Gestern war eine – wie schreibt die Einheitspresse so schön, wenn die BT-Abgeordneten über die Homoehe debattieren dürfen – „Sternstunde des Parlamentarismus“ zu erleben. Live. Allerdings nicht in und für Deutschland, wo sich manche schon nach solchen Proleten wie Herbert Wehner zurücksehnen, weil im Bundestag seit langem weder groß geredet noch entschieden wird.

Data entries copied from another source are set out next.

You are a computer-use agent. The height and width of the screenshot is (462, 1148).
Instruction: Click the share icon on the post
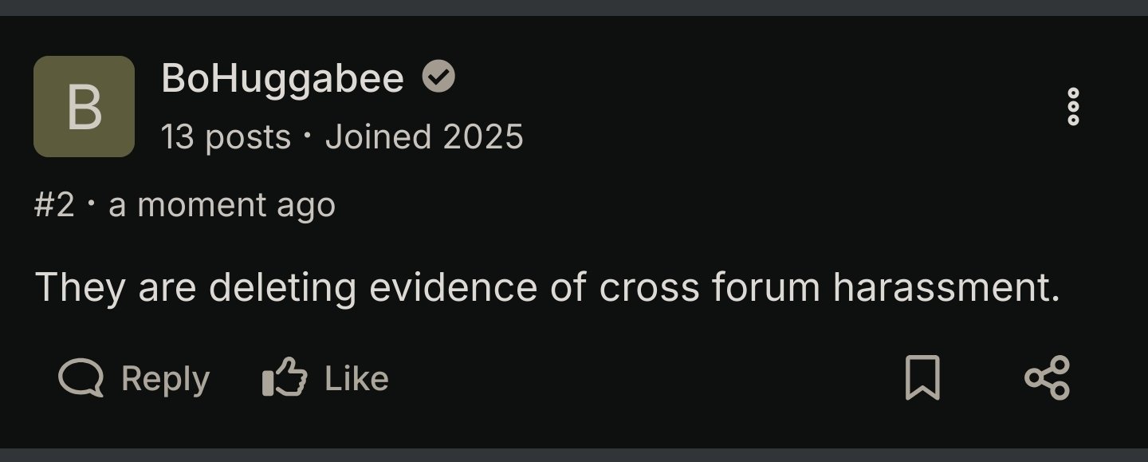[x=1046, y=378]
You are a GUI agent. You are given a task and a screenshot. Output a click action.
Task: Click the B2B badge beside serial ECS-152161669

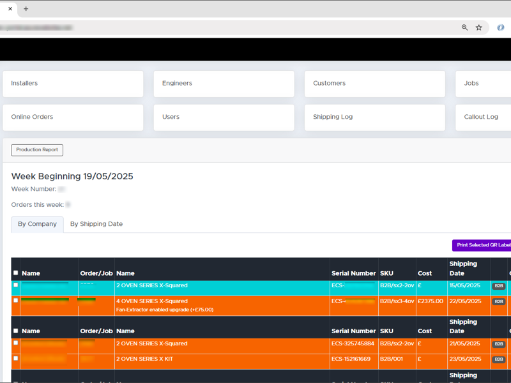click(x=499, y=359)
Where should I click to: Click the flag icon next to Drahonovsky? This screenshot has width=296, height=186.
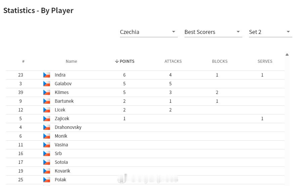pyautogui.click(x=47, y=128)
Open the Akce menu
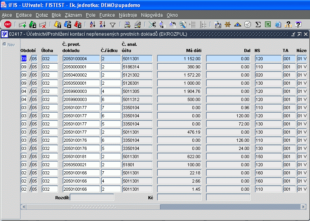The height and width of the screenshot is (221, 310). [x=7, y=15]
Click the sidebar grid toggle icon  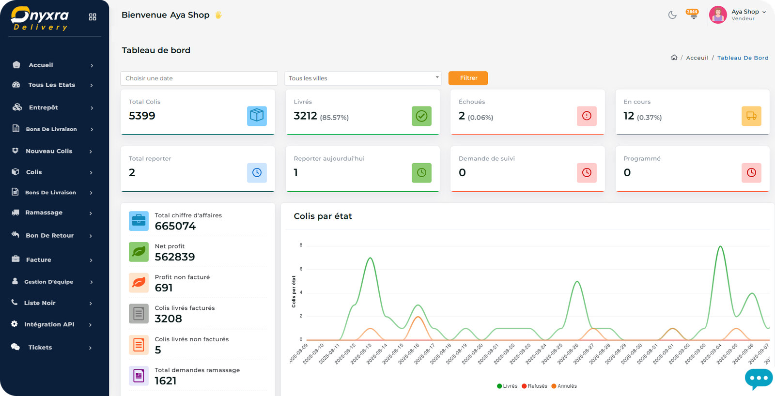pos(93,17)
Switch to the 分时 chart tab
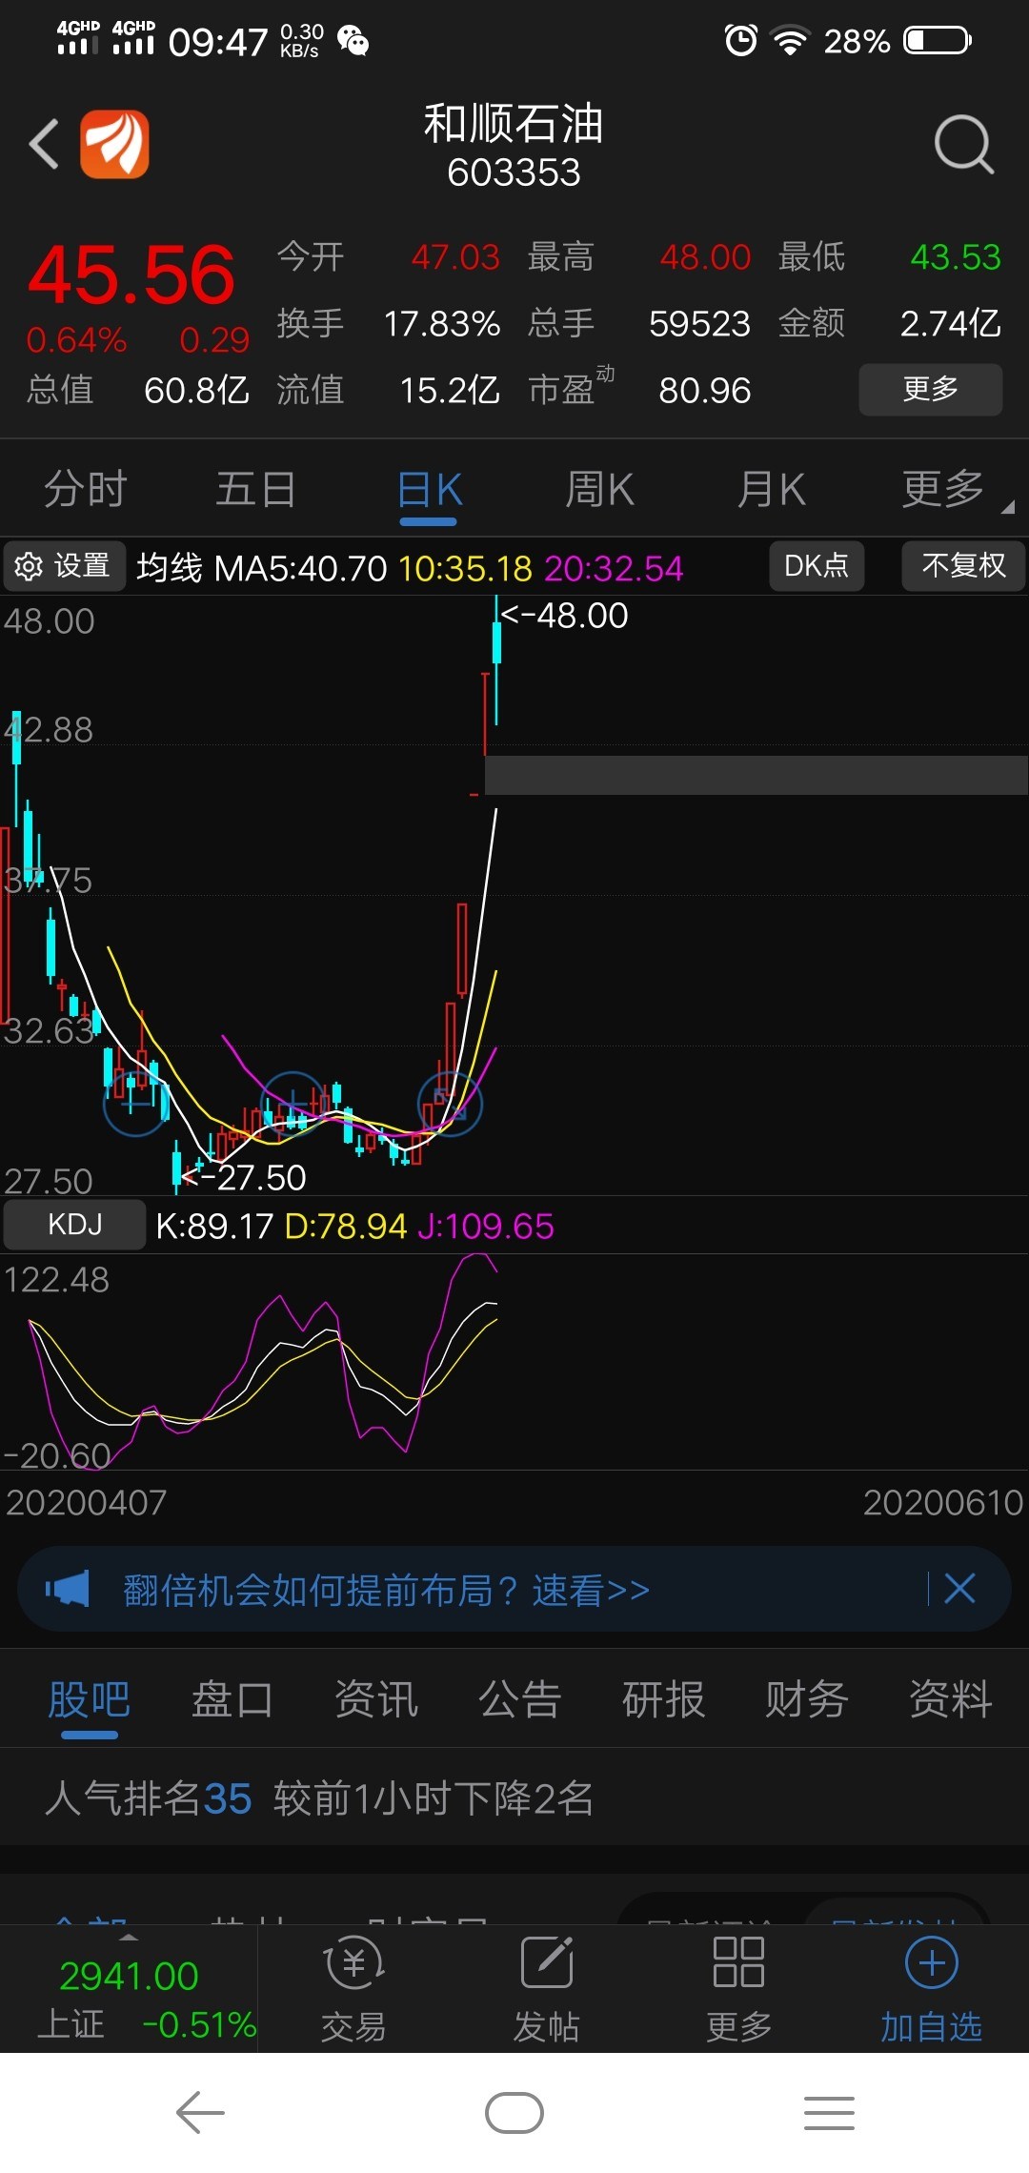 click(86, 490)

Der Komet stieg über dem katalanischen Regionalparlament auf und verglühte nach einer guten halben Stunde. Es war lohnenswert, dem katalanischen Regionalpräsidenten Puigdemont zuzuhören, denn der Mann hatte etwas zu sagen, mehr noch: seine unmittelbaren Zuhörer, anders als hierzulande, hatten tatsächlich auch etwas zu entscheiden, und zwar die Lebensfrage ihres Landes: Beschließen wir die Unabhängigkeit oder nicht?

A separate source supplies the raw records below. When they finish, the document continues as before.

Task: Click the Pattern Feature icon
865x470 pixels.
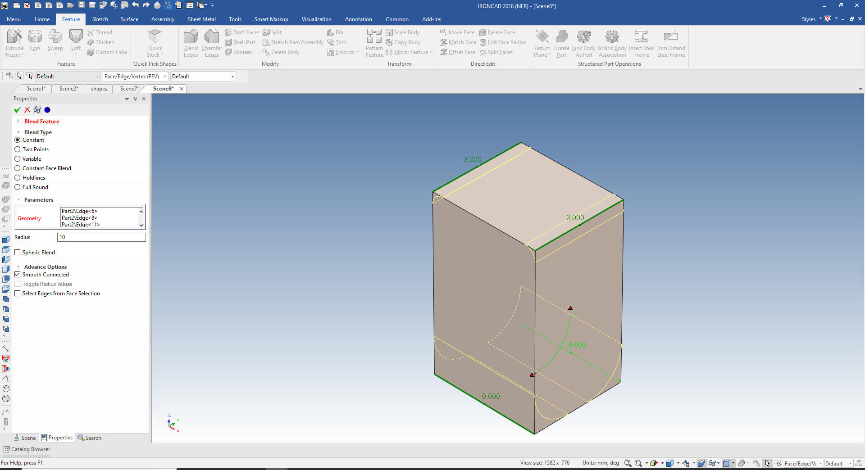Action: pyautogui.click(x=374, y=37)
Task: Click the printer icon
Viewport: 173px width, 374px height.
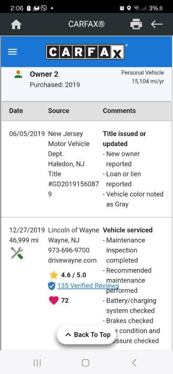Action: pos(136,24)
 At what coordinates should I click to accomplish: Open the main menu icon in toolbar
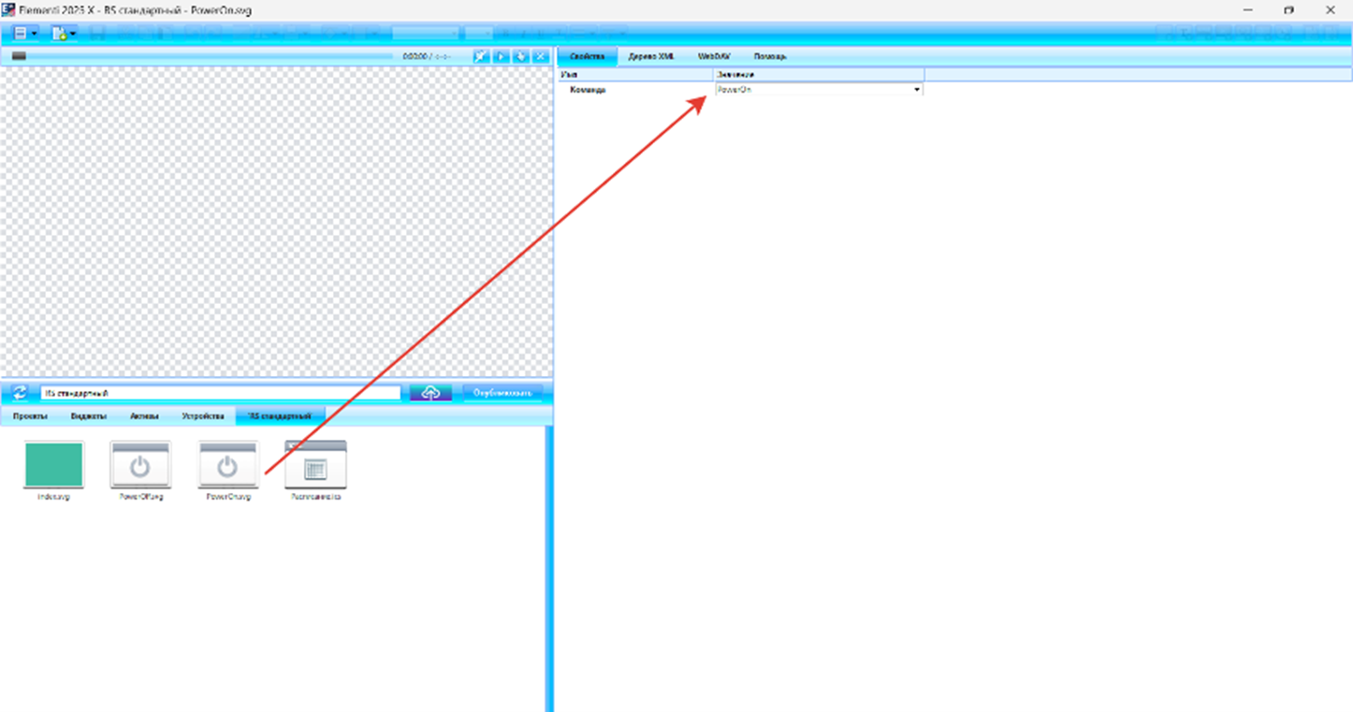click(x=20, y=33)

Puigdemont legte präzise dar, welche Gründe und welche Vorgeschichte ihn dazu führten, sich berechtigt zu fühlen, eine Republik Katalonien proklamieren. Und dann kam eine Pointe, die sowohl der Verschmitzheit des Redners wie auch seinem spürbaren Verantwortungsgefühl für sein Volk geschuldet war: Überraschend für Freund und Feind empfahl er „angesichts der angespannten Situation“ ein „noch nicht“, verwies auf die zahlreichen Vermittlungsangebote von Staaten und Persönlichkeiten und schloss, einem friedliebenden Intellektuellen gemäß, der er der Beatles-Frisur und der gepflegten Ausdrucksweise nach auch ist, in Richtung spanischer Zentralregierung: „Wir müssen reden.“
Aber ach, diese verweigert seit Jahr und Tag das Gespräch, was wohl nicht zuletzt an der für EU-Verhältnisse leider typischen Führungskraft Manuel Rajoy liegt, dem weder Korruptionsvorwürfe noch seine offensichtliche Unfähigkeit bisher zu schaffen machten. Komisch, dass unsere Lizenzmedien diesen Aspekt der jetzigen Situation am Liebsten unter den Tisch fallen lassen. Man könnte ja auf dumme Gedanken kommen, auch hierzulande.